My son and I shot these ducks on October 27 in western Minnesota.  The middle duck, a hen mallard, was carrying a leg band.  This led to information about the individual duck and about the status of bird banding in general.

The mallard was banded on August 24, 2011, in Saskatchewan, Canada.  The banding site was at Last Mountain Lake National Wildlife Area half way between Regina and Saskatoon.  Incidentally, Last Mountain was the first-ever bird sanctuary reserved in North America.  That was in 1887.  The records of the Canadian Bird Banding Office which is a division of their National Wildlife Research Centre indicate this hen mallard was hatched in 2010 or earlier.  All this information and the act of reporting the band is now done on the Internet.  No surprise there.
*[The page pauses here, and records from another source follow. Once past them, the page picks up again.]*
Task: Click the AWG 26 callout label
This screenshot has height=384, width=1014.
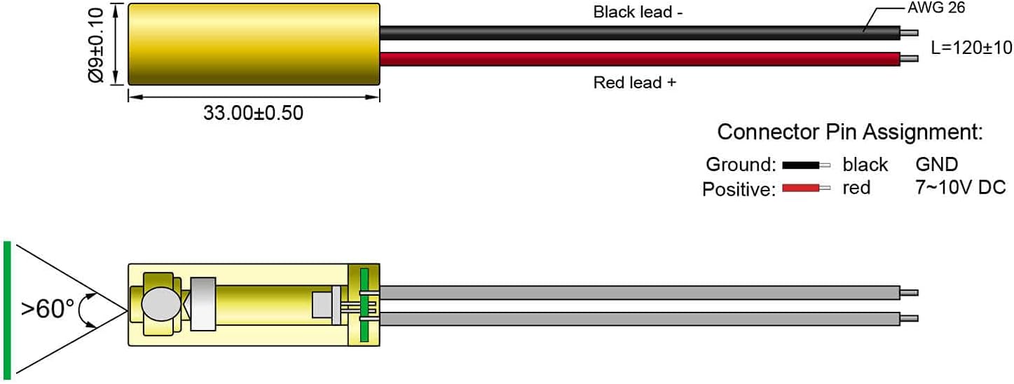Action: pyautogui.click(x=936, y=8)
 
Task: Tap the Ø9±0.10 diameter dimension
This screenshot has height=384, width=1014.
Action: pyautogui.click(x=96, y=46)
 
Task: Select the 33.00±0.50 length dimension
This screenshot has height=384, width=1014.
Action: pyautogui.click(x=253, y=113)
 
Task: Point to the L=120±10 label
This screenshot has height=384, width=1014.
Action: pyautogui.click(x=971, y=48)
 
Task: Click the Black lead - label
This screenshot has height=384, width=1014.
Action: pyautogui.click(x=638, y=12)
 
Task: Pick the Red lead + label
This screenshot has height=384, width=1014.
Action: pyautogui.click(x=635, y=83)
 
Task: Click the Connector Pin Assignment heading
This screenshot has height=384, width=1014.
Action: pyautogui.click(x=850, y=132)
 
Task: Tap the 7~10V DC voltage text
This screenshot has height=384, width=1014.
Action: pyautogui.click(x=960, y=187)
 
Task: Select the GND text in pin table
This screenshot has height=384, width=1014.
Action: pyautogui.click(x=937, y=164)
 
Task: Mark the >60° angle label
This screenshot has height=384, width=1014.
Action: pyautogui.click(x=48, y=309)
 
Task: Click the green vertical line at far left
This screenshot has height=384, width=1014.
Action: pyautogui.click(x=7, y=310)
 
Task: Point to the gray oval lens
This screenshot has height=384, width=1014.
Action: pyautogui.click(x=161, y=304)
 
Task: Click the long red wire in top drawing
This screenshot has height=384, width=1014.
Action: pyautogui.click(x=640, y=59)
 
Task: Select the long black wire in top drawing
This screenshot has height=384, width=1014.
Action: pyautogui.click(x=640, y=33)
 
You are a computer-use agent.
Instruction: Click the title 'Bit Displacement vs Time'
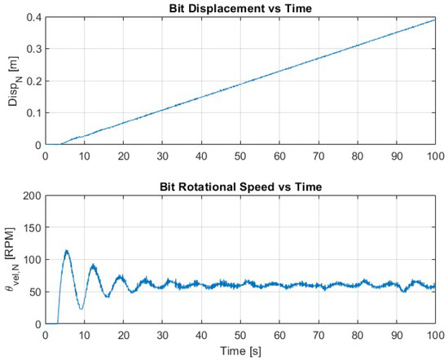pos(240,8)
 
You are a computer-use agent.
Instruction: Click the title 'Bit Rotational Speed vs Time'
pos(240,187)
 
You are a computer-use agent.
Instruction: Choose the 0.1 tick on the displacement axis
pos(32,113)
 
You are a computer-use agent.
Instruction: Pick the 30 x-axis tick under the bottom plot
pos(162,334)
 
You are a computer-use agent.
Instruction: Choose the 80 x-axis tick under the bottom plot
pos(358,334)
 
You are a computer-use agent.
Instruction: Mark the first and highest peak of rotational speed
pos(67,251)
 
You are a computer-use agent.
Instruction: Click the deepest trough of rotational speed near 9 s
pos(81,309)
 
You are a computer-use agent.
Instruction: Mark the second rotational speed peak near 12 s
pos(93,265)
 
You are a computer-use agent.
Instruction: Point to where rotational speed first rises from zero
pos(57,323)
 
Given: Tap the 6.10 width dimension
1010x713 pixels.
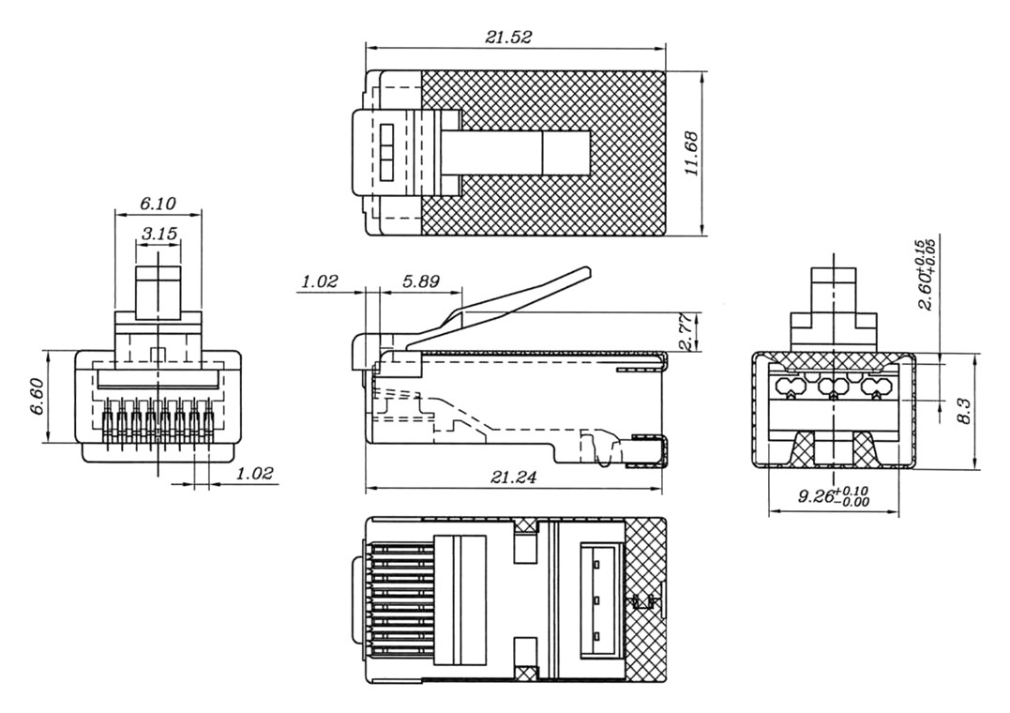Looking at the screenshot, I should coord(158,203).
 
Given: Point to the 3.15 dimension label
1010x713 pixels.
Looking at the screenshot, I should coord(158,233).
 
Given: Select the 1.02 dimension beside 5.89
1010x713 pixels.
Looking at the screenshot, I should coord(319,281).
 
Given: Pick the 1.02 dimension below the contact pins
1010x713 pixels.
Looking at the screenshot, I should coord(253,474).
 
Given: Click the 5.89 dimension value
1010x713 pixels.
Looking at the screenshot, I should coord(419,281).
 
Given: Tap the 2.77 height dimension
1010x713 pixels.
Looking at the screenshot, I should coord(686,332).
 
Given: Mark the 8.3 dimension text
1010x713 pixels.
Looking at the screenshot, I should coord(963,411).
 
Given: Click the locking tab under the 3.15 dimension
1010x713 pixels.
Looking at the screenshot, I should coord(158,293).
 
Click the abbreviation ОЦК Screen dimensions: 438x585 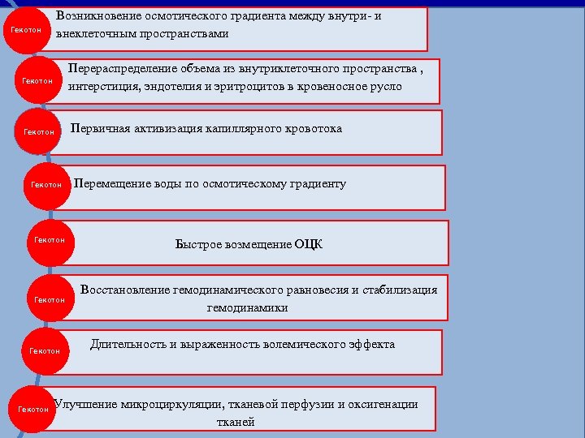(x=308, y=244)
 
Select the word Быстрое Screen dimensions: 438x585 (x=196, y=244)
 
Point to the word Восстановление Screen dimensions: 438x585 (x=123, y=290)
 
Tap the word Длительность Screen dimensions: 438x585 (x=128, y=344)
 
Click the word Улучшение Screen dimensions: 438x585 (x=85, y=404)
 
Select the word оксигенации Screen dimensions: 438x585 (x=382, y=404)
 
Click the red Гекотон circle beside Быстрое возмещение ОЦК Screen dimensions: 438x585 (x=50, y=240)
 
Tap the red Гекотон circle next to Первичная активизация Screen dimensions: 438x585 (x=39, y=131)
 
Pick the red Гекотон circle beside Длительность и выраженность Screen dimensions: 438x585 (x=45, y=350)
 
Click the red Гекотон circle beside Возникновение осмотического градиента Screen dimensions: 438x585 (x=26, y=30)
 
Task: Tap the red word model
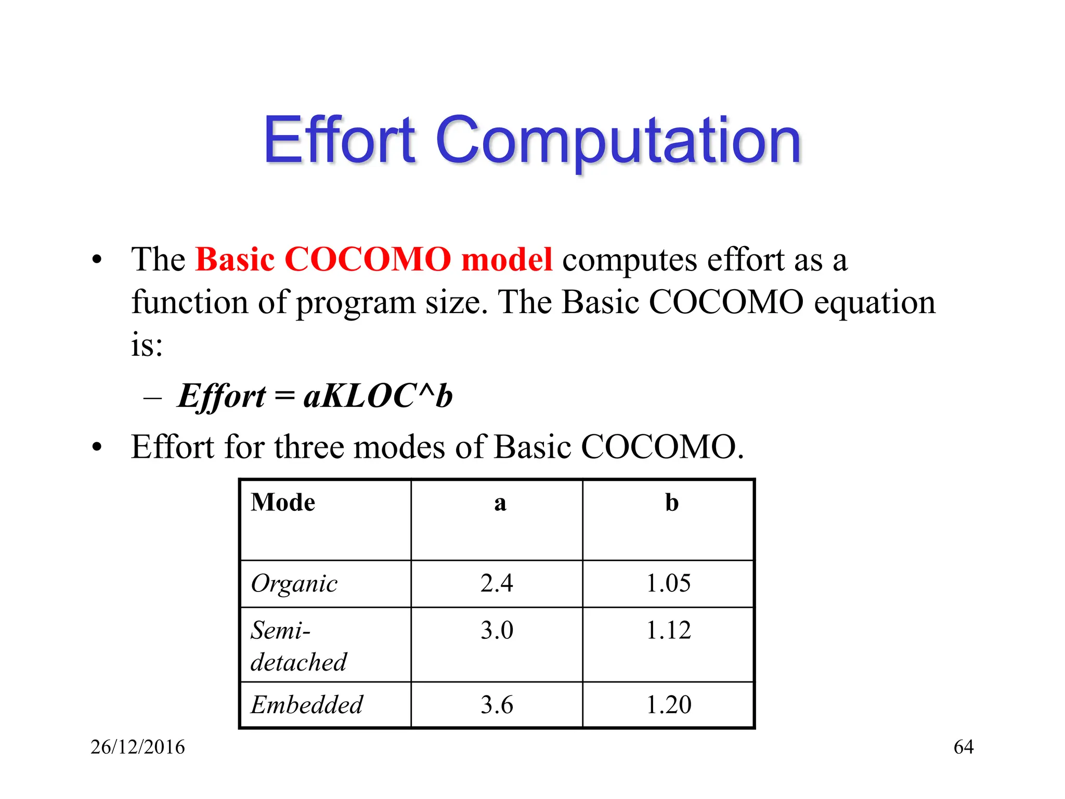[x=506, y=260]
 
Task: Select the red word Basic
[x=235, y=260]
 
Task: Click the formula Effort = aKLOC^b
[x=315, y=396]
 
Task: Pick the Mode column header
[x=283, y=503]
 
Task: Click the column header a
[x=500, y=503]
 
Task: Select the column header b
[x=671, y=503]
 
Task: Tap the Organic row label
[x=294, y=584]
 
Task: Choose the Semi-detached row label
[x=298, y=646]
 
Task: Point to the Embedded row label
[x=307, y=705]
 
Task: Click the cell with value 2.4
[x=497, y=583]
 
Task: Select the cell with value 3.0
[x=497, y=630]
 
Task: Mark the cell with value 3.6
[x=497, y=705]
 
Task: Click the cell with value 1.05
[x=668, y=583]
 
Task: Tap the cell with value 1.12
[x=668, y=630]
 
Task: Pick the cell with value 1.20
[x=668, y=705]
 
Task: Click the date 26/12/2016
[x=138, y=747]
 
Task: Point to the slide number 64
[x=963, y=747]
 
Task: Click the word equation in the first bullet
[x=874, y=302]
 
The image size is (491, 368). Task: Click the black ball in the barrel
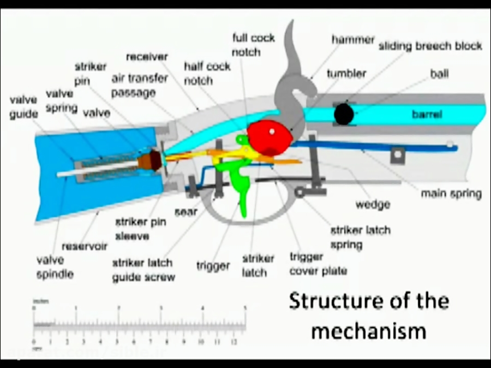[343, 114]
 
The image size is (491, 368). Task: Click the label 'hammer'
[353, 40]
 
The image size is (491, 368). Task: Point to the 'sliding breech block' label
[430, 46]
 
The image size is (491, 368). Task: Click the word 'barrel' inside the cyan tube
[427, 115]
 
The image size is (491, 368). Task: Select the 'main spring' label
[451, 193]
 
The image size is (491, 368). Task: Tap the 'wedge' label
[373, 204]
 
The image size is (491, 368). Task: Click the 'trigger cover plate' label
[318, 264]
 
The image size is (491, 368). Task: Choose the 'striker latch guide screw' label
[143, 270]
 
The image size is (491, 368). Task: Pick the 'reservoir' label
[85, 246]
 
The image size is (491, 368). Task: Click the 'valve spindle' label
[55, 267]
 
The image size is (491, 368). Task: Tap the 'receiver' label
[147, 57]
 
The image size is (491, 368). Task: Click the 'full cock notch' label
[253, 45]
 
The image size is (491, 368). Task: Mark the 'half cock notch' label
[207, 73]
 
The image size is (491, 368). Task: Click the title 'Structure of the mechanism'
[369, 316]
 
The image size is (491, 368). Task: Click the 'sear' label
[185, 211]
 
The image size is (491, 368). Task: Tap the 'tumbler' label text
[346, 73]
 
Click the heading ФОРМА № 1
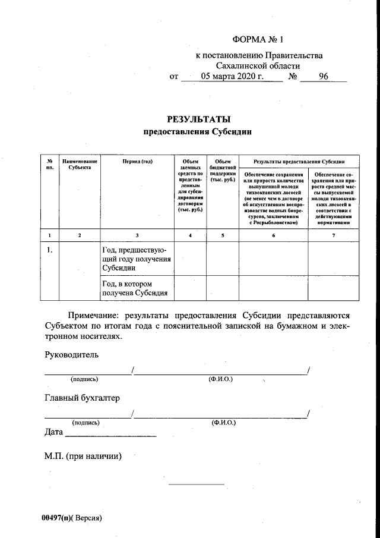pyautogui.click(x=259, y=40)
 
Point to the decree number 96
pyautogui.click(x=324, y=76)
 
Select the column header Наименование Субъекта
pyautogui.click(x=80, y=164)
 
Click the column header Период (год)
pyautogui.click(x=137, y=161)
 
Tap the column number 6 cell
pyautogui.click(x=274, y=236)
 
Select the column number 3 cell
pyautogui.click(x=137, y=236)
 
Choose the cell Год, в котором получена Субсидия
pyautogui.click(x=135, y=288)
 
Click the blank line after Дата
pyautogui.click(x=110, y=436)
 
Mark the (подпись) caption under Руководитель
pyautogui.click(x=84, y=379)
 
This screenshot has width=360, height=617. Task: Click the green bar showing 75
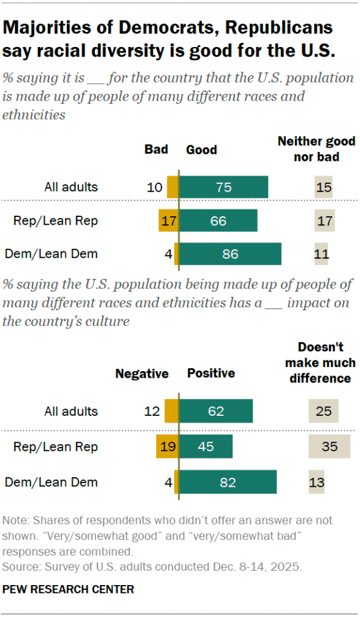point(224,187)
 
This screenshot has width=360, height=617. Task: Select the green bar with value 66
point(218,221)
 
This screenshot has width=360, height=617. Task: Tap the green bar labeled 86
point(230,254)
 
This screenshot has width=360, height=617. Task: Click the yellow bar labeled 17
point(168,221)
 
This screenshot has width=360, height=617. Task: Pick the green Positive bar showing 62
point(216,412)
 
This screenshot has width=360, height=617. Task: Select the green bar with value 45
point(206,447)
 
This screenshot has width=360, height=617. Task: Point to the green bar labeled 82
point(228,482)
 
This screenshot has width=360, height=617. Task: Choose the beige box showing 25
point(324,412)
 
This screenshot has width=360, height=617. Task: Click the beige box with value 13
point(317,482)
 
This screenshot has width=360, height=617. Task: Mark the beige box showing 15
point(324,187)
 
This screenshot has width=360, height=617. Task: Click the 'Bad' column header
point(156,149)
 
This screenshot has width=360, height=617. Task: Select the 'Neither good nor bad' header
point(316,149)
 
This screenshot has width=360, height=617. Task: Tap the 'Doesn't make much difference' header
point(320,363)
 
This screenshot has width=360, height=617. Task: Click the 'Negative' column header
point(142,374)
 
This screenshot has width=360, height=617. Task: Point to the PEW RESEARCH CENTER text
point(68,589)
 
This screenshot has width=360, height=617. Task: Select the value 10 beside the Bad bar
point(155,187)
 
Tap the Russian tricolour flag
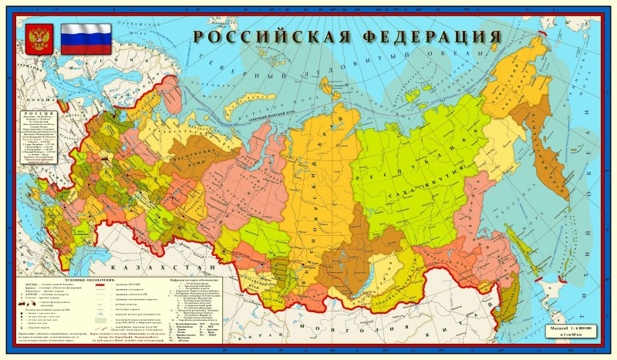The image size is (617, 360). [x=86, y=38]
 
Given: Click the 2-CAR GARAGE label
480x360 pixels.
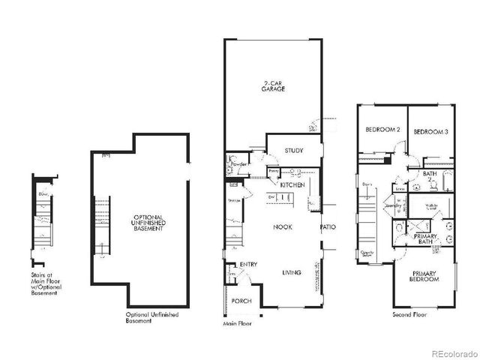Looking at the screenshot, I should tap(273, 86).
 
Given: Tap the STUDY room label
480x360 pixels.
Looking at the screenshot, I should tap(294, 151).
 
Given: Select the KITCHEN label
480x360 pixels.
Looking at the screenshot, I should tap(292, 184).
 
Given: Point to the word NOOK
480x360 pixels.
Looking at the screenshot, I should tap(282, 226).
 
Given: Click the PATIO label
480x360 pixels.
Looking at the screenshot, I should tap(328, 226).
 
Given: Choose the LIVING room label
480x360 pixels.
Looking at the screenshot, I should tap(292, 272).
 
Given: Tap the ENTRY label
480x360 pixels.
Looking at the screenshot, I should tap(249, 265).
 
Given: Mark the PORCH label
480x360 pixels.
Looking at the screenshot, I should tap(242, 301).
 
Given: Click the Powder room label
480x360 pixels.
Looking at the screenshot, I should tap(239, 164).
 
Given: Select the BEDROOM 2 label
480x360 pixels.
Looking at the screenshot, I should tap(382, 130).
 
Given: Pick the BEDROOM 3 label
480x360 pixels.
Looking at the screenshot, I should tap(431, 130).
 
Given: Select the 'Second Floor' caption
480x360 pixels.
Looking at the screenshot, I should tap(410, 314).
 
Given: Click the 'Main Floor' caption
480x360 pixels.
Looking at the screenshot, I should tap(237, 324).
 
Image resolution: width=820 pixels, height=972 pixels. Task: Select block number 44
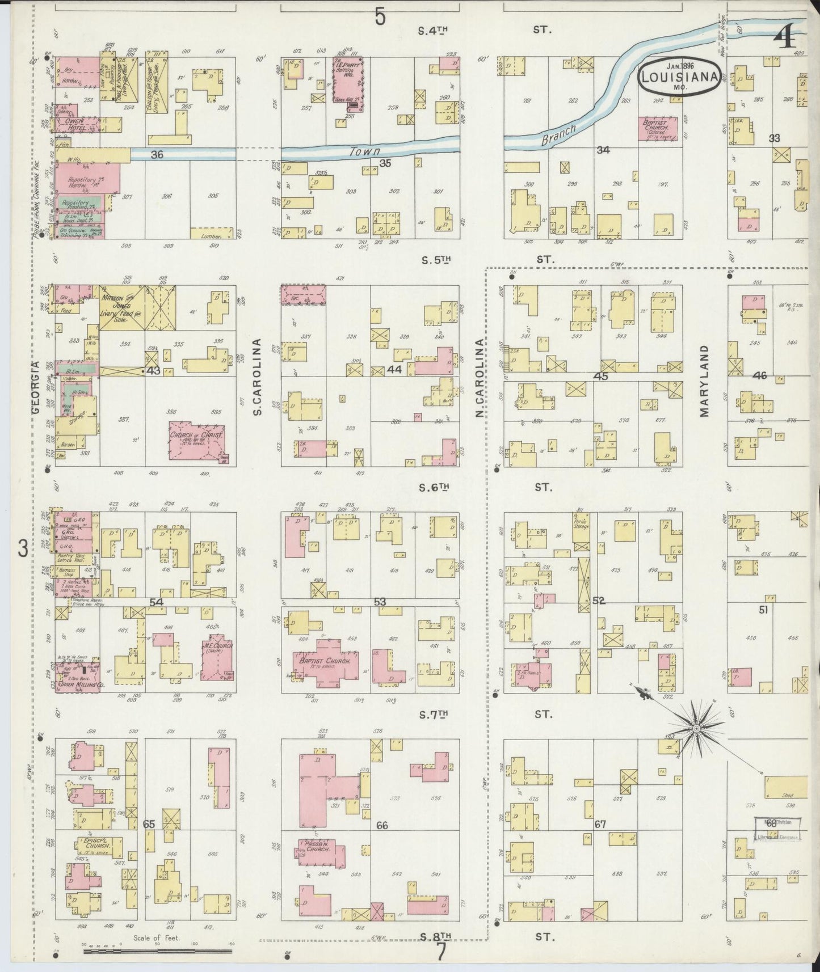click(394, 369)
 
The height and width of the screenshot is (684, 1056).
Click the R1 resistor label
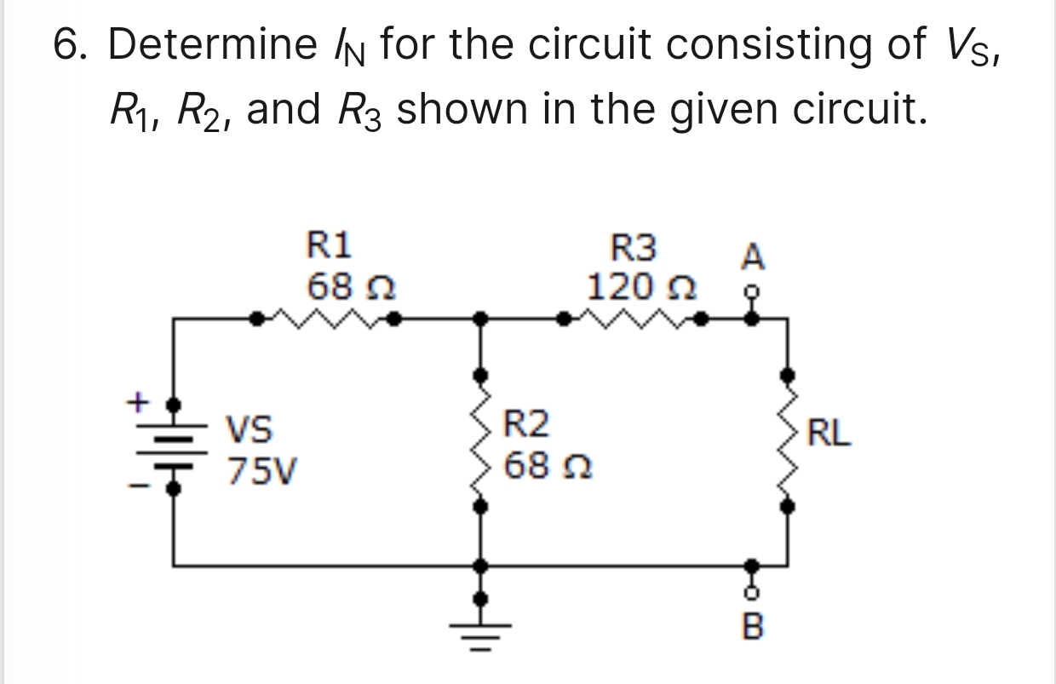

What did surprise me was the route this duck, and I assume those accompanying her in the flock, took on their way south.  It's encouraging to realize not all northern mallards migrate through the Dakotas.  Unless she got blown off her normal course during her 900 mile trip from her breeding ground to western Minnesota, there is hope.

I was also surprised to learn that in the United States the U.S. Geological Survey people are responsible for banding and compiling reports about birds.  Sounds like a job for the U.S. Fish and Wildlife folks.  And banding activity has dropped about 75% in the last twenty years.  For example, the Canadian Wildlife Research people banded 22,400 mallards in 1992 but only 5,300 in 2011.  Either they know what they need to know about mallards or, more likely, budgets were slashed.

Only about 2% of banded ducks are ever recovered.  So if you bag a banded duck I'm sure the biologists who did the banding would love to hear from you.  You can do it on your PC and the banding information is instantaneous.